Source extract »
- Opening Delimiter -

Food insecurity is not a Covid-related shock, but a chronic, systemic problem in South Africa

The theme for World Food Day this year is ‘Our actions are our future: better production, better nutrition, a better environment and better life’. So, on this World Food Day we need to ask: are our government’s actions on food policy sufficient to move us towards a better life for all?

Unfortunately, the evidence suggests that the answer is a clear no.

Despite the constitutional right to food for all and the specific right to basic nutrition for all children, we have shockingly high levels of long-term food insecurity and devastatingly high levels of child stunting. A country like South Africa should not have more than a quarter of children under the age of five stunted.

While the Covid-19 crisis drew attention to the problem of food insecurity, the reality is that even before Covid about half of the population were unable to afford a basic healthy diet. Food insecurity is not a Covid-related shock, but a chronic, systemic problem in South Africa. Our current actions are clearly not sufficient to move us towards a food-secure future.

- Closing Delimiter -

What is needed »
Set down the part of the food insecurity article above word for word, starting at "The theme for" and ending at "life for all?".

Dataset content »
- Opening Delimiter -

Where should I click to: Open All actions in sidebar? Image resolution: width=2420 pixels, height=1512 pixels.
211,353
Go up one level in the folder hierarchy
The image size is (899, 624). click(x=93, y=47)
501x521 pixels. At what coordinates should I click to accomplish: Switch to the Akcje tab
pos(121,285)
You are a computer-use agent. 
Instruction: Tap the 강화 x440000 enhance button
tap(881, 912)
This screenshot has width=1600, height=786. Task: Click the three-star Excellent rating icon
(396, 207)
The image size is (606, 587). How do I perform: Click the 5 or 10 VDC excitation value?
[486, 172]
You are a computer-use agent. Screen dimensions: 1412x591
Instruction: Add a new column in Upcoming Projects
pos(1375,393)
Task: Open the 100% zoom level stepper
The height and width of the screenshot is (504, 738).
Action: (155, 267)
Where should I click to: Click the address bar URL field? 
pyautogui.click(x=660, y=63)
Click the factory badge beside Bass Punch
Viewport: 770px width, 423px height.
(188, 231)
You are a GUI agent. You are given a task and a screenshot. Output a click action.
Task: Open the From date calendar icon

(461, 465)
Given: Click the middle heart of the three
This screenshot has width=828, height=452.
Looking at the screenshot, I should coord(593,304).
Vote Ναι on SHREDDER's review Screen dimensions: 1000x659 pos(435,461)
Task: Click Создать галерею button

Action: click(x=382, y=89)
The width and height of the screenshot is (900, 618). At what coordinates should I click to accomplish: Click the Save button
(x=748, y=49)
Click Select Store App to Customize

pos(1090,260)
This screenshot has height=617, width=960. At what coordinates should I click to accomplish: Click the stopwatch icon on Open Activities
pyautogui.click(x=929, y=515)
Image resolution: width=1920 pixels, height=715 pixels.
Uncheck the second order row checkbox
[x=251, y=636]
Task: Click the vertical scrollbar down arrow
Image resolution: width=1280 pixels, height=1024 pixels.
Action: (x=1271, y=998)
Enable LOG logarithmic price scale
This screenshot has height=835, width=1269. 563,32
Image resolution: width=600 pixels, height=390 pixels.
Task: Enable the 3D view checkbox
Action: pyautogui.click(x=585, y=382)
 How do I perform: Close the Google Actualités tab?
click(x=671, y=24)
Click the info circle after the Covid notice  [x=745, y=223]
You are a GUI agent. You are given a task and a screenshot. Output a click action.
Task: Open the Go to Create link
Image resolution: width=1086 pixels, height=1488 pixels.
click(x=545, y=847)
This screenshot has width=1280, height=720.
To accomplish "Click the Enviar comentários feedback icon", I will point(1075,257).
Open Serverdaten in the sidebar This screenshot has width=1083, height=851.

- Closing Delimiter -

Output below »
The theme for World Food Day this year is ‘Our actions are our future: better production, better nutrition, a better environment and better life’. So, on this World Food Day we need to ask: are our government’s actions on food policy sufficient to move us towards a better life for all?